In my life, the escalation is fast, and dramatic.
After the fourth or fifth trauma, I’m devastated, alone, out of options, and putting any energy into artistic things – stuff that makes life worth living – is impossible. More than impossible. It’s a distant joke.
Creating is one of the most important things in my life. When I can’t focus on it, when my thoughts are a desperate handful of soggy crackers, it’s like I’ve lost myself. I don’t know how to get back from here, but I know I will. I always do.
I will always carry these burdens. This most recent trauma, will be with me forever. A very deep scar across my heart. It has taken my faith in inherant goodness, a piece of my identity, a part of my fragile joy, and a slice of my light. I’m still working through how I move forward from it.
I need to create. Even when my well is dry. Because it’s usually barren.
I had two short story anthologies I was working on this past month.
The first one, I totally blew. I thought I would have an easier time working on it than I did and the whole thing sort of fell apart. That’s okay, I realized it wasn’t working for me early on and moved to the second.
That one took off splendidly. I was drawn in quickly and my MC asserted her voice in that way that lets me know we’ll make it through. That isn’t to say it still wasn’t hard – it was. I think I’m still so rusty, that everything is difficult.
I put in the work though and we’re on the second round of edits. I’m feeling pretty good about it and plan to start shopping around once I’m finished.
It’s good to have something that feels like a complete thought. Even when I’m also certain that it’s terrible. Oh hell, it’s terrible, isn’t it? Crap. Well, I’ll keep working on it.
Last week I wrote a little piece over on the TI blog about the sad news regarding Less Than Three Press. The loss of this publisher has been felt deeply by myself, and many of my friends.
LT3 filled an important role in romance publishing. They actively supported marginalized voices, and treated their writers well. It was wonderful to have a mid sized publisher like them around, especially for new and emerging writers.

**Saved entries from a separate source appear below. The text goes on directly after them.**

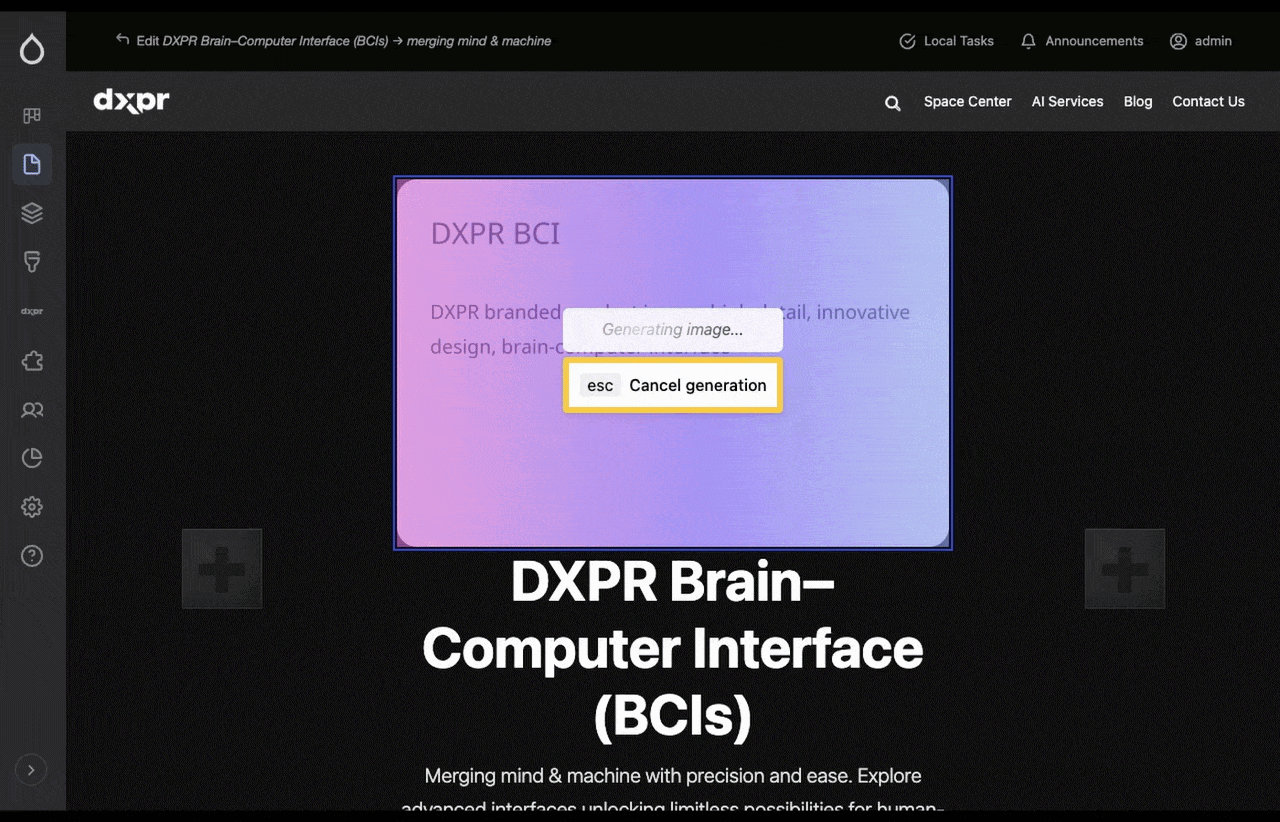
Task: Click the Help question-mark icon
Action: tap(31, 555)
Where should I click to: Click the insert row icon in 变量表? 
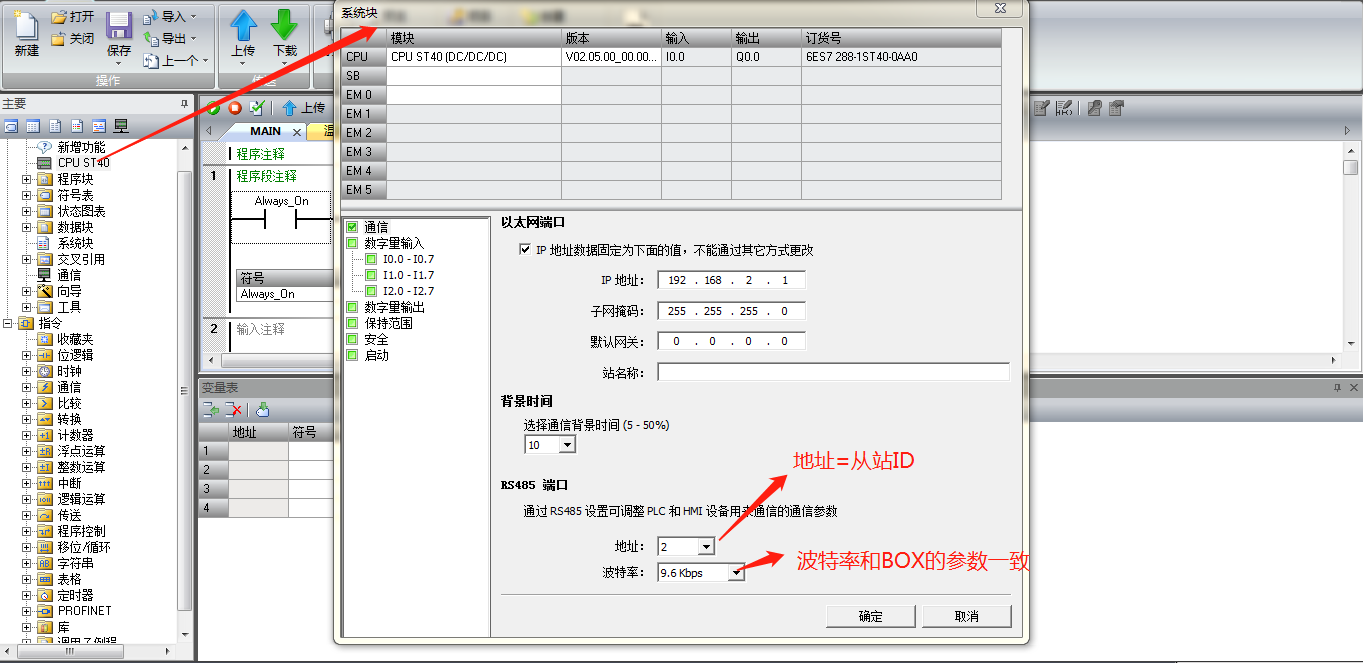tap(211, 410)
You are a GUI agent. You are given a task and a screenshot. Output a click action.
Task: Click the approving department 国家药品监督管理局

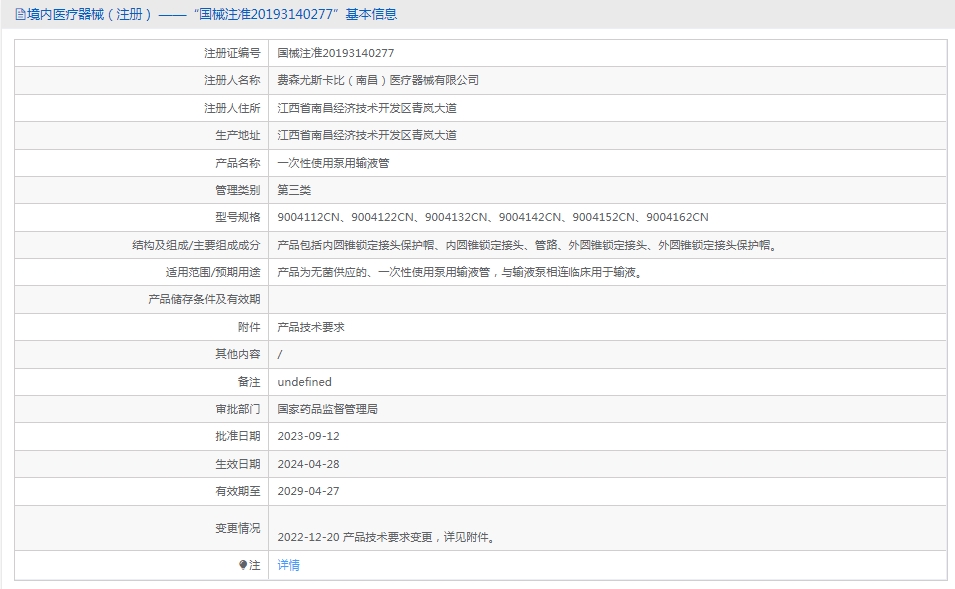(328, 409)
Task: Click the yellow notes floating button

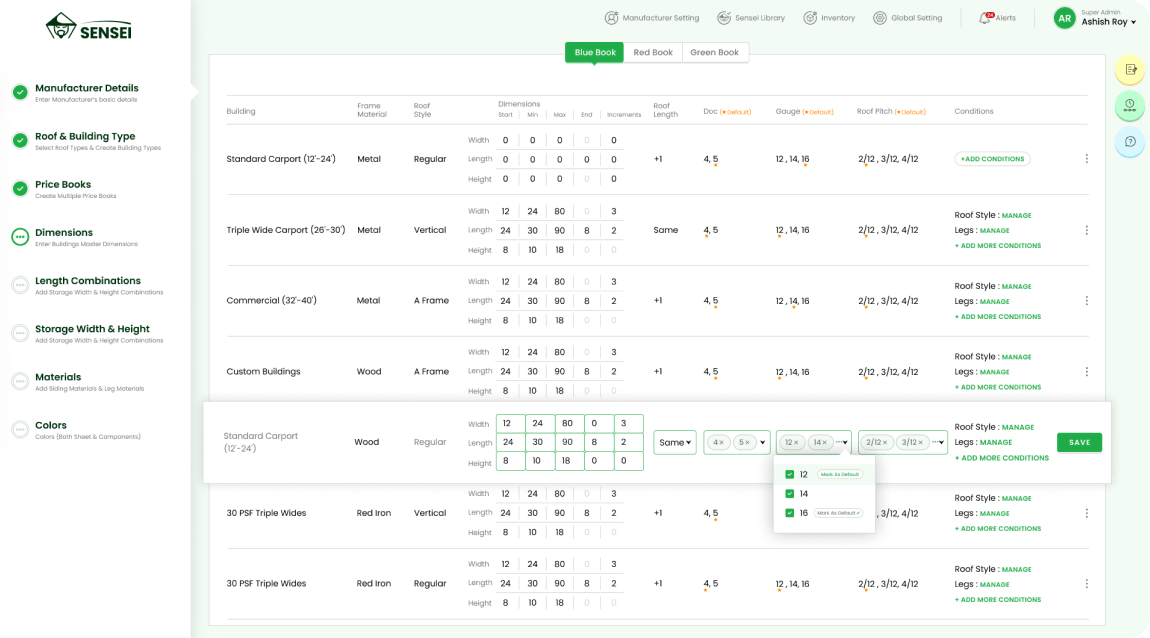Action: [x=1130, y=69]
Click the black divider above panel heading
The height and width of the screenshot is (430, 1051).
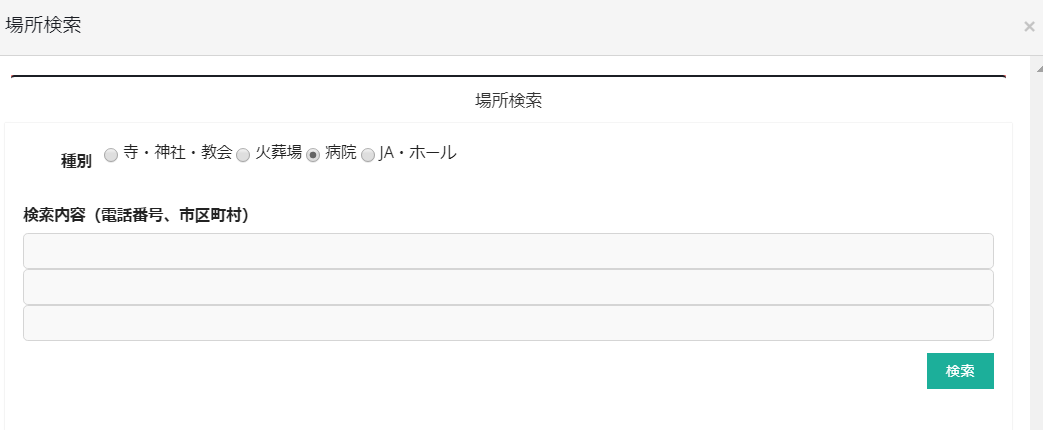(x=508, y=76)
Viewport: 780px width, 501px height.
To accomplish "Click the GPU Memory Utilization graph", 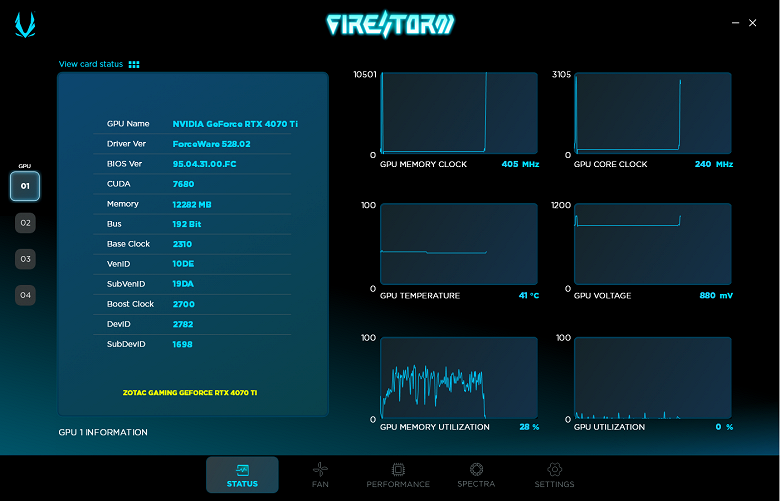I will 459,378.
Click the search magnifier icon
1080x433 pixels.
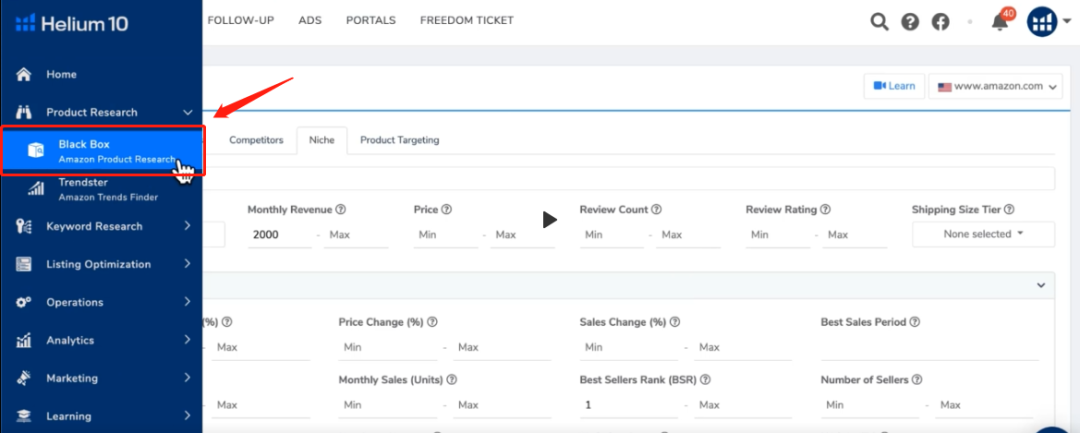879,22
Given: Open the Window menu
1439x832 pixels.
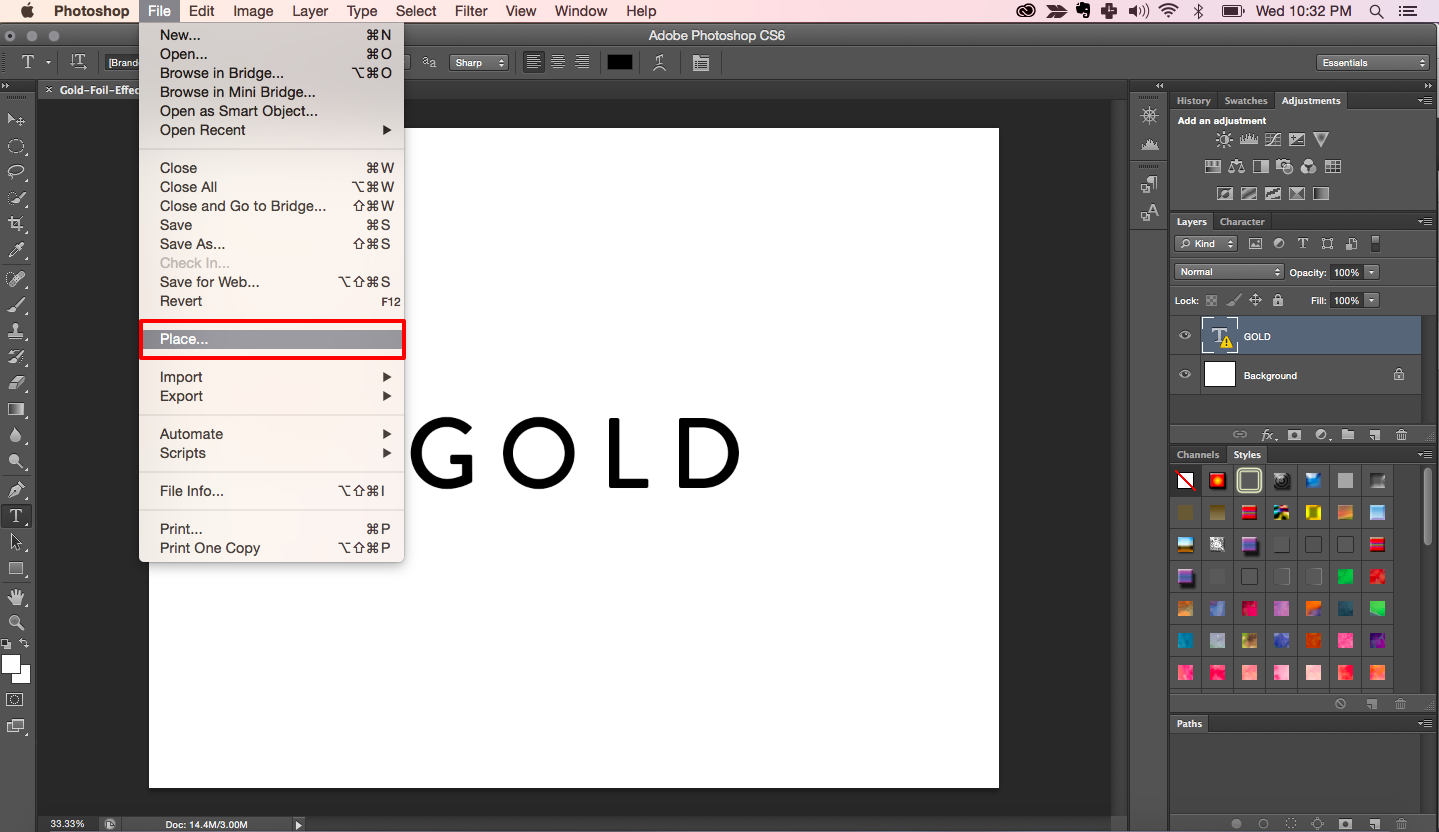Looking at the screenshot, I should tap(580, 11).
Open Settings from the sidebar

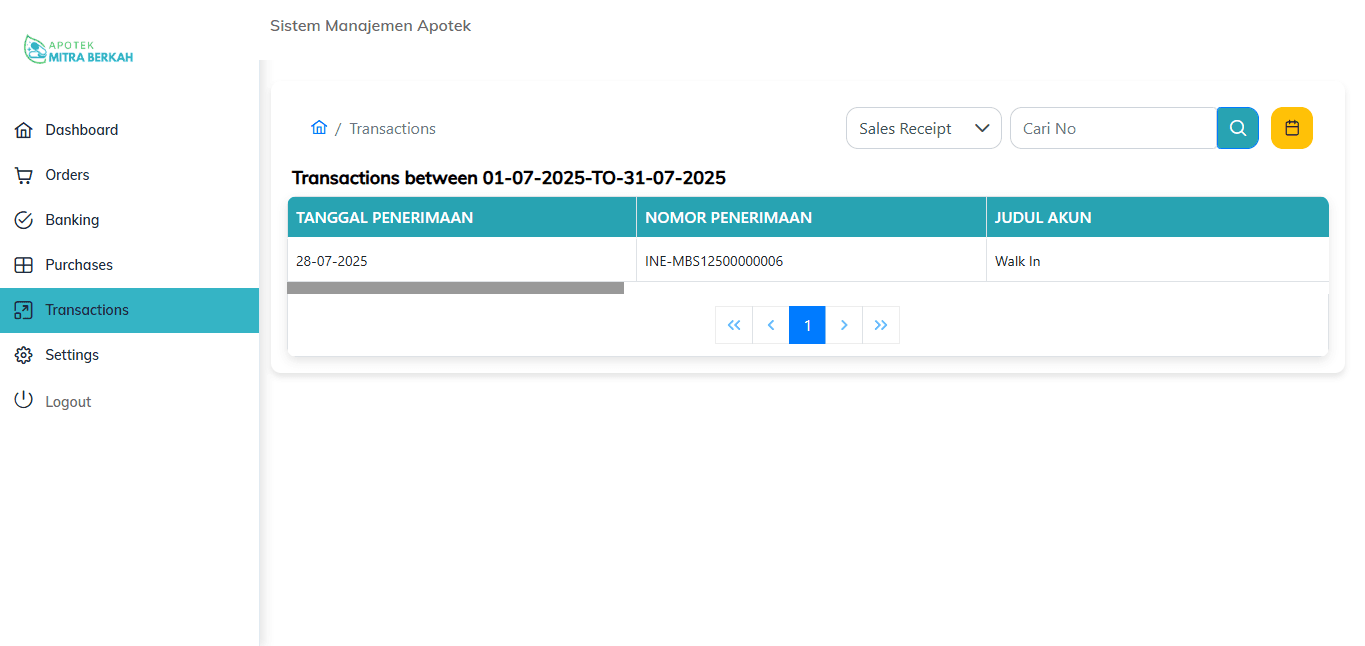(x=72, y=355)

I have one title with LT3. It’s old enough now that I’m not entirely sure that I’ll re-release it. I haven’t decided. I photographed my own cover for the novella, so I’d still have that! The perfectionist in me wants to go back over the story and polish things up. I feel so much more confident about my writing these days, and I’m sure the piece could use some work.
At least two other authors I know have opted to not re-release their work that was with LT3, primarily for the same reason. They’re older works and perhaps not as reflective of their author’s current work. I get it.
There are a few uncomfortable realities that go along with this. The first is that as of now, both publishers I’ve worked with have closed. It’s a worrying pattern within small and mid range publishers. What will we have when none of these can survive? Will it only be the big publishers and self pub, with nothing in between? That’s quite worrisome.
The other is simply that it reminds me how long its been since I’ve published anything. It’s been years. I’m not a fan. I’ve spoken with a few friends and my current goal is to have another novel finished by the end of the year so I can start shopping it around to publishers.